Characterization of Allelopathic Compounds Produced by Akashiwo sanguinea.
LaTasha Amisial1,2, Peter Moeller 1,3, and Alan Lewitus 1,2,4
1 Marine Biomedicine and Environmental Sciences Center, Medical University of South Carolina, Charleston, SC
2 Hollings Marine Laboratory, Charleston, SC, USA
3 Toxin Chemistry, National Ocean Services (NOS), Charleston, SC, USA
4 Baruch Institute, University of South Carolina, and Marine Resources Research Institute, Charleston, SC, USA
Akashiwo sanguinea (formerly Gymnodinium sanguineum, Gynodinium nelsonii, Gymnodinium splendens) is a dinoflagellate common to coastal marine and estuarine waters where it forms blooms. Although these blooms have been associated with harmful effects to fish and shellfish, the mechanism for toxicity has scantly been examined up tell now and as such is still unknown. Evidence that A. sanguinea produces allelopathic compounds was obtained during a 1980 bloom off southern California, from which macrozooplankton avoidance and reduced grazing were observed. However, chemical characterization and isolation of these allelopathic compounds was not attempted. This thesis research seeks to identify the allelopathic compounds produced by a local South Carolina strain of A. sanguinea, and characterize the mechanism for toxicity. Based on toxins associated with other free-living phototrophic dinoflagellates, the allelopathic compounds are most likely to be protein phosphatases, carbohydrate derivatives, polyethers, and/or polyunsaturated fatty acids. The identification of these compounds will proceed by extracting and isolating the compounds from the A. sanguinea cultures. Every aqueous and organic extract fraction will be tested for toxic activity using a MTT cell viability assay and a standard marine toxicity assay. Once the active fractions have been identified, further purification will be done via HPLC, prep TLC, and column chromatography.
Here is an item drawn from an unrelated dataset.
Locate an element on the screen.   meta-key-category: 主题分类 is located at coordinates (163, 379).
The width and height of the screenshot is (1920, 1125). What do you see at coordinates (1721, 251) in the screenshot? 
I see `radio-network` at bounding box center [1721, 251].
The purified compound(s) will then be chemically characterized using NMR, Mass Spectrometry, and elemental analysis. Along with chemical characterization, the LC50 value of the active compound(s) will be determined using a standard marine toxin assay (e.g. abalone larvae mortality). Lastly the species will be tested for the polyketide synthase (PKS) gene, commonly found in other toxic dinoflagellates. Our goal is to establish the mechanism and parameters of toxicity for A. sanguinea. This will assist in the over all understanding of how this common dinoflagellate impacts on ecosystems and natural resources around the world.